Festa della Repubblica, Marianelli: «La Repubblica non si eredita, ogni generazione deve meritarsela»
In occasione della Festa della Repubblica, il Rettore dell’Università degli Studi di Perugia, Massimiliano Marianelli, ha rivolto un messaggio alla comunità accademica e ai cittadini, richiamando il valore della responsabilità condivisa, della cura del bene comune e del ruolo dell’Università come presidio di libertà, conoscenza e partecipazione democratica.
«La Repubblica nasce da un atto di cura collettiva», afferma Marianelli, ricordando come il 2 giugno rappresenti la scelta compiuta da un popolo che, dopo aver conosciuto la guerra e la frattura dei legami civili, decise di ricostruire il proprio futuro «non accanto, ma insieme», fondando la convivenza sulla responsabilità comune piuttosto che sul semplice esercizio del potere.
Nel suo intervento, il Rettore sottolinea come l’Università degli Studi di Perugia rinnovi ogni giorno il proprio impegno a essere un luogo aperto e inclusivo, dove il sapere sia un patrimonio condiviso e non un privilegio riservato a pochi. «Oggi, in questo giorno che celebra quella scelta, l’Università degli Studi di Perugia rinnova il proprio impegno a essere un luogo in cui nessuna radice venga recisa: dove il sapere non è privilegio ma nutrimento comune, dove la persona non è mai mezzo, ma sempre fine», evidenzia.
Marianelli propone quindi una riflessione sul profondo legame che unisce Repubblica e Università, entrambe intese come realtà che esistono nella relazione tra le persone. «La Repubblica, come l’Università, è una realtà del tra: esiste nello spazio che si apre tra le persone quando scelgono di riconoscersi reciprocamente», osserva.
Nel suo messaggio trova spazio anche un riferimento al filosofo Eric Voegelin, citato per richiamare l’importanza di preservare il senso autentico delle istituzioni. Secondo il Rettore, le grandi organizzazioni rischiano di perdere la propria funzione quando si trasformano in semplici apparati, dimenticando i valori che ne hanno ispirato la nascita. Per questo, l’Università deve continuare a interrogarsi sul significato delle proprie missioni e sul contributo che può offrire alla società.
Particolarmente significativa la riflessione dedicata al concetto di eredità repubblicana. «Ogni generazione deve meritarsi la Repubblica, così come l’Università, non semplicemente ereditarla», afferma Marianelli, sottolineando come la libertà e i diritti conquistati non possano essere considerati acquisiti una volta per tutte, ma richiedano impegno costante, partecipazione e responsabilità.

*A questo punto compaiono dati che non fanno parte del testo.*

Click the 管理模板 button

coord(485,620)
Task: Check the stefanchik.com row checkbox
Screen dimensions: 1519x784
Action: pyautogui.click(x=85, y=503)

Il Rettore richiama inoltre il valore della “communitas”, spiegandone il significato etimologico come legame fondato sul “munus”, il dono offerto all’altro senza attendersi nulla in cambio. In questa prospettiva, una università pubblica che si prende cura della propria missione svolge un autentico ruolo repubblicano, perché afferma il principio secondo cui la conoscenza appartiene a tutti e nessuno deve essere escluso per ragioni economiche, sociali o di provenienza.
«Il bene comune non è la somma degli interessi individuali ma qualcosa di qualitativamente più alto», ribadisce il Rettore, indicando nella formazione, nella ricerca e nella costruzione di una comunità inclusiva gli strumenti attraverso cui l’Università può contribuire alla crescita del Paese.
Il messaggio si conclude con un augurio rivolto all’intera comunità nazionale e con un invito alla responsabilità collettiva: «Per tutte queste ragioni e molte altre ancora, buona Festa della Repubblica. Prendiamoci cura di questa istituzione, di questo Paese, dell’altro, di ciò che ci rende umani».
Un richiamo forte ai valori fondanti della Repubblica italiana che, nel giorno della sua celebrazione, si traduce nell’invito a custodire e rinnovare quotidianamente il senso della partecipazione, della solidarietà e dell’impegno civile.